TASKS TO COMPLETE >>
1. Write out the passage on the IT PMO word for word, from "And once you" up to and including "and the customer.".
2. Answer these questions using the passage on the IT PMO:
(a) Who provides the concept called the "Flow Framework"?
(b) According to the passage, who do the teams blame for introducing friction?
(c) As what do IT Business management professionals need to think about IT?

SELECTED EXTRACT >>
^^^^^^^^

The IT PMO plays a central role in establishing and maintaining an IT Business Management platform that helps managers and their delivery teams ideate, plan, design, build, test, deploy, release, and monitor IT-enabled products and services that can be quickly consumed by the business and adapted for changing needs. The PMO should be involved in helping teams create the telemetry they need on their products and services so they can assess how it performs for the business. And use that feedback to help the business and IT management make better bets on what might work better.
IT Governance isn't just about making business cases and tracking costs of running IT products and services using off the shelf portfolio management software. To govern IT is to use the power that IT gives to the business and leverage it for the benefit of managing IT for IT.
To do that, IT Business management professionals need to think about IT as a production system and view the value chain of IT. They need to visit with development teams and see how they make sense of their mission. The PMO can help teams see their role in the bigger picture, one that enables value within a business value stream. If you can help teams identify the IT products they work on in the context of a business value stream and if teams can contextualize this (or even to help them realize how much they still need to discover), you have empowered teams to be self-organizing and able to establish the right feedback loops.
The PMO must help map the flow of IT value and socialize this across IT. We must also meet the teams that produce and support those products to understand what slows them down. Guess who gets blamed by those teams for introducing friction? That's right! The PMO and other governance, risk, and compliance teams.
Mik Kersten, author of "From Project to Product" provides a useful concept and methodology called the "Flow Framework" that can help operationalize this understanding of the IT production system. Once you have the team's delivery and operational value chain captured, and you map where their products and services fit into the bigger picture as part of a business value stream, you can model the key outcome-based variables you believe might have an impact for the business.
And once you have that, you have the beginning of strong problem and solution hypotheses; A way to make informed choices with data that will give one the necessary insights to manage IT delivery. And with that, leadership can steer the ship and govern IT for the benefit of the enterprise and the customer.

^^^^^^^^

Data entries

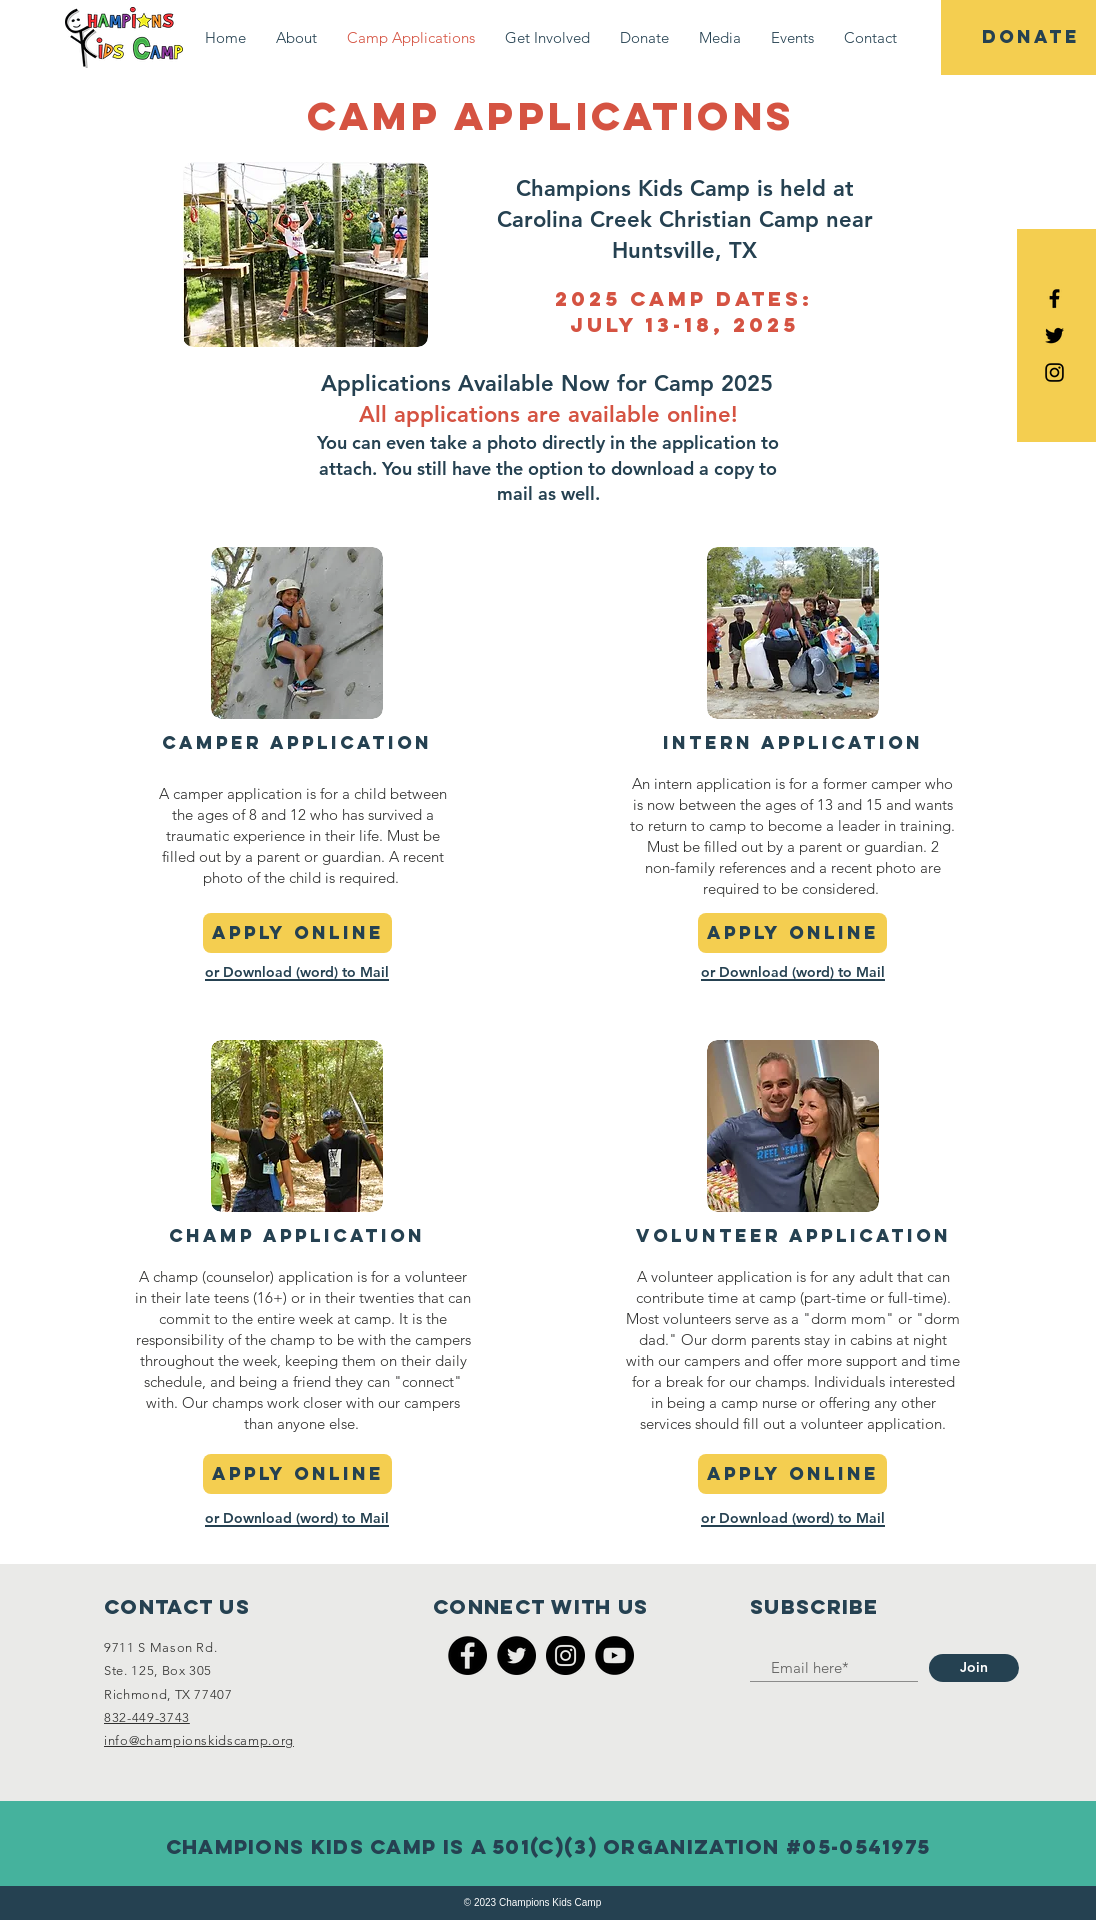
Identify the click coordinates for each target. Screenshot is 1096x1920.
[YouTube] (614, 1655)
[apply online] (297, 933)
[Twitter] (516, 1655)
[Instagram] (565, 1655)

^^^^^^^^

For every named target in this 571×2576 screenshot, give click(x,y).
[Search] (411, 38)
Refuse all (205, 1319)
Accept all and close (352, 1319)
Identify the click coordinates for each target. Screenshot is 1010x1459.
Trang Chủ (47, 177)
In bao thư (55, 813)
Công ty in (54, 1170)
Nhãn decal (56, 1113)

^^^^^^^^

RESPONSES BY TASK >>
1.
And once you have that, you have the beginning of strong problem and solution hypotheses; A way to make informed choices with data that will give one the necessary insights to manage IT delivery. And with that, leadership can steer the ship and govern IT for the benefit of the enterprise and the customer.

2.
(a) Mik Kersten, author of "From Project to Product."
(b) The PMO and other governance, risk, and compliance teams.
(c) As a production system.